Bug 6255 - [XPath2] Base URI after validation
Summary: [XPath2] Base URI after validation
Status: RESOLVED FIXED
Alias: None
Product: XPath / XQuery / XSLT
Classification: Unclassified
Component: XSLT 2.0 (show other bugs)
Version: Recommendation
Hardware: PC Windows NT
: P2 normal
Target Milestone: ---
Assignee: Michael Kay
QA Contact: Mailing list for public feedback on specs from XSL and XML Query WGs
URL:
Whiteboard:
Keywords:
Depends on:
Blocks:
 
Reported: 2008-11-29 00:01 UTC by Michael Kay
Modified: 2009-11-13 15:42 UTC (History)
2 users (show)

See Also:


Attachments

Description Michael Kay 2008-11-29 00:01:03 UTC
I've tagged this as XPath for administrative convenience, but it's actually an issue that affects XSLT and XQuery rather than XPath itself.

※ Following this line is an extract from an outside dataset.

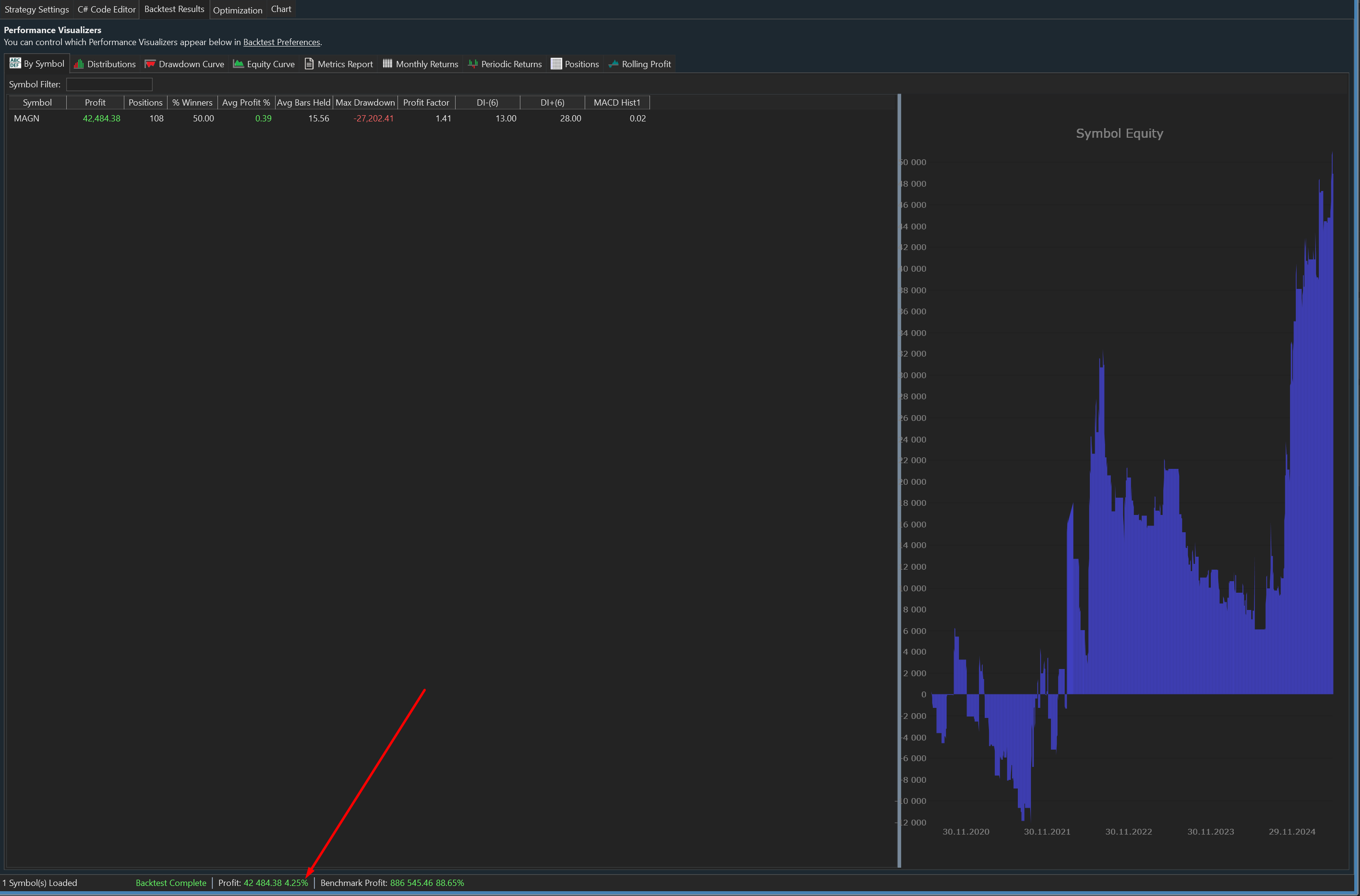
Task: Open the Backtest Preferences link
Action: click(281, 42)
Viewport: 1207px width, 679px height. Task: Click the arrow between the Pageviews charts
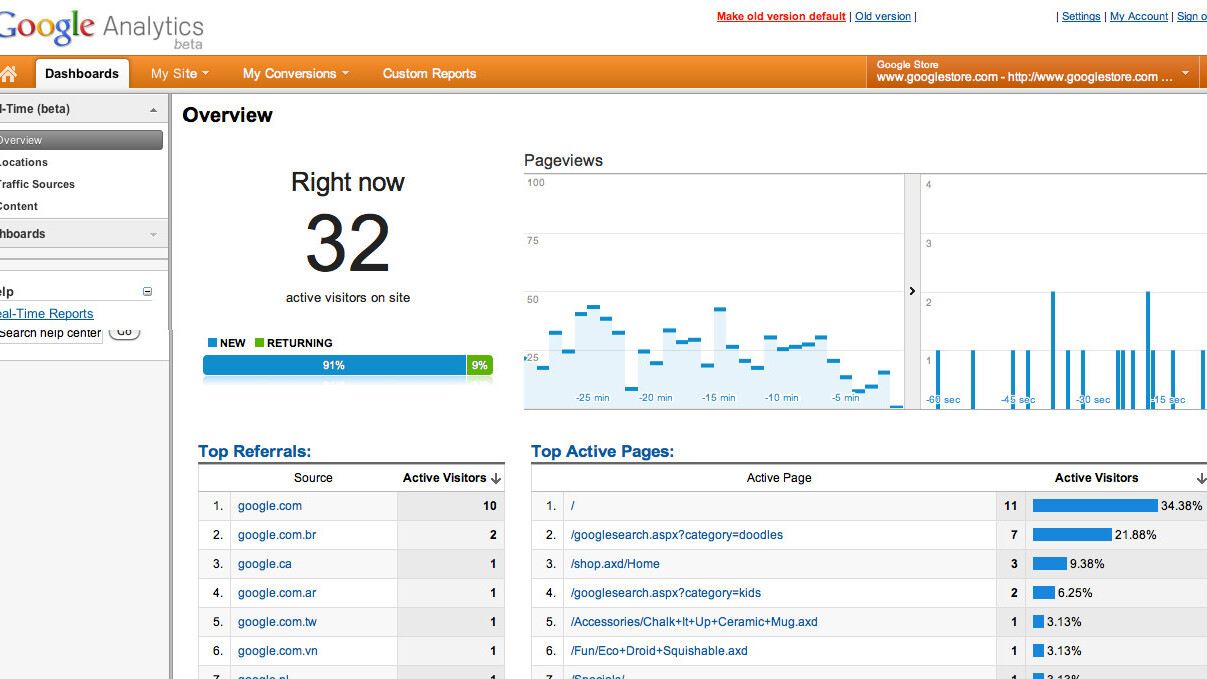coord(912,291)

Both XSLT and XQuery define the process of validation in terms of a number of steps, starting with serializing the XDM and then reparsing it to construct an Infoset, which is then validated as described in the XML Schema specification.

If this process is followed literally, the base URI of the nodes in the validated document is undefined. This is unfortunate, since it makes any relative URI references in the document unusable.

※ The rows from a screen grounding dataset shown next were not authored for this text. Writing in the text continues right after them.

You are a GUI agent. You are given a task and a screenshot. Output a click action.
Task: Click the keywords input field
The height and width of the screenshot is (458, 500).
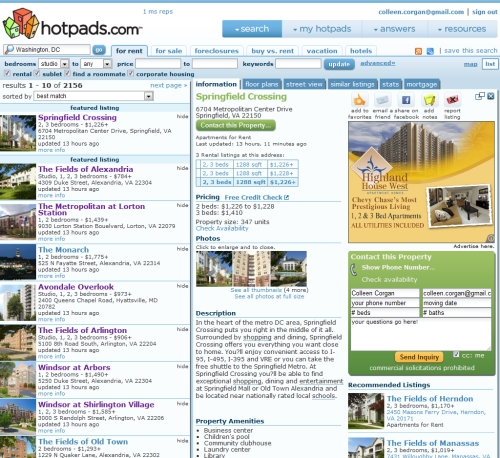point(298,64)
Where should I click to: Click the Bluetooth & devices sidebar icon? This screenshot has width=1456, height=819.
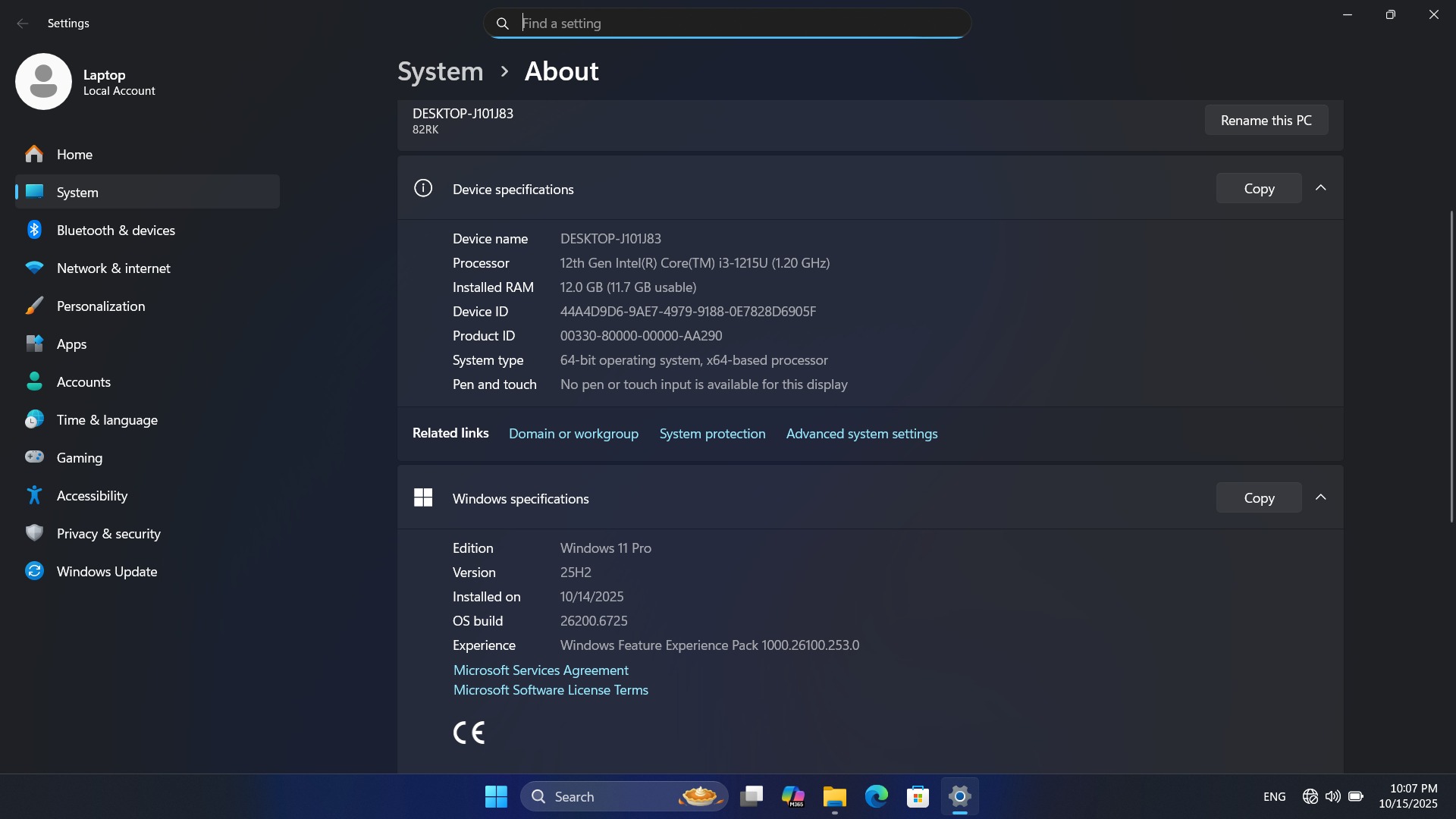[x=34, y=230]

I suggest we add a rule that the base URI of the document node of the Infoset that is constructed must be the same as the base URI of the XDM node being validated.

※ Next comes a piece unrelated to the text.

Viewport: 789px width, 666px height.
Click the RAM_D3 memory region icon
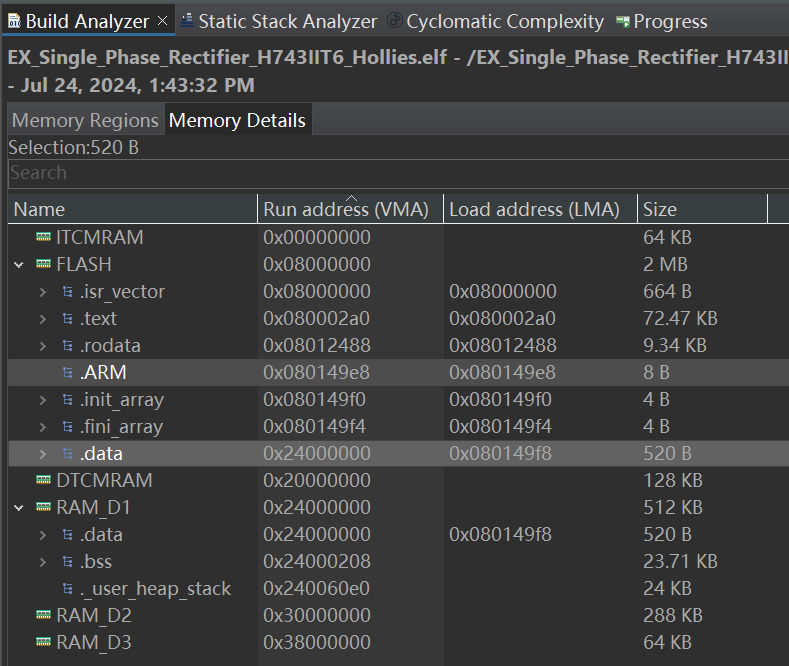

As a future enhancement, there would seem to be a case for allowing the required base URI of a document node to be specified explicitly as an option on a document node constructor (document{} in XQuery, xsl:document in XSLT). It's easy to define syntax for this in XSLT of course, much harder in XQuery.
Comment 1 Henry Zongaro 2008-12-01 21:27:15 UTC
I see that section 19.2.1.3 of XSLT 2.0[1] defines validation in terms of serialization, so I think this is a valid bug against XSLT.  However, section 3.13 of XQuery[2] seems to skip serialization, and uses the mapping of XDM to Infoset directly.  I think the base URI will be preserved for XQuery through the entire trip from XDM to Infoset, to PSVI augmentations and back to XDM again.  My apologies if I've missed something.

[1] http://www.w3.org/TR/xslt20/#validation-process
[2] http://www.w3.org/TR/xquery/#id-validate
Comment 2 Michael Kay 2008-12-01 21:41:32 UTC
It's true that XQuery doesn't mention serialization and reparsing directly, but it refers to XDM, presumably section 4, which does. Although rereading this brief section 4, I see that it actually claims to describe two mappings, only one of which uses serialization and reparsing. I imagine that the other is the one described in Appendix K, though that isn't referenced explicitly (and it would be difficult to do so, since it is non-normative). But the mapping in Appendix K does retain the base URI of an element node.
Comment 3 Henry Zongaro 2008-12-02 10:59:28 UTC
Interesting.  I had missed section 4 of XDM, titled "Infoset Mapping" and fixed my sight on sections 6.1.5, 6.2.5, 6.3.5, 6.4.5, 6.5.5, 6.6.5 and 6.7.5 of XDM, each of which is also titled "Infoset Mapping".  I took the reference in XQuery 1.0 to be a direct reference to those sections of XDM (summarized non-normatively in appendix K), rather than a reference to section 4 of XDM.
Comment 4 Jonathan Robie 2008-12-16 20:38:38 UTC
In XQuery, this is quite possibly not broken. I started here:

http://www.w3.org/TR/xquery-11/#id-validate

The first step is to convert the operand node to an Information Set using the rules found in the Data Model. For elements, this rule preserves the Base URI:

<snip from="http://www.w3.org/TR/xpath-datamodel/#const-infoset-element">
Element Node properties are derived from the infoset as follows:

base-uri

    The value of the [base URI] property. Note that the base URI property is always an absolute URI (if an absolute URI can be computed) though it may contain Unicode characters that are not allowed in URIs. These characters, if they occur, are present in the base-uri property and will have to be encoded and escaped by the application to obtain a URI suitable for retrieval, if retrieval is required.

</snip>

After that, the resulting Infoset is validated as per XML Schema. This does not lose the Base URIs from the Infoset.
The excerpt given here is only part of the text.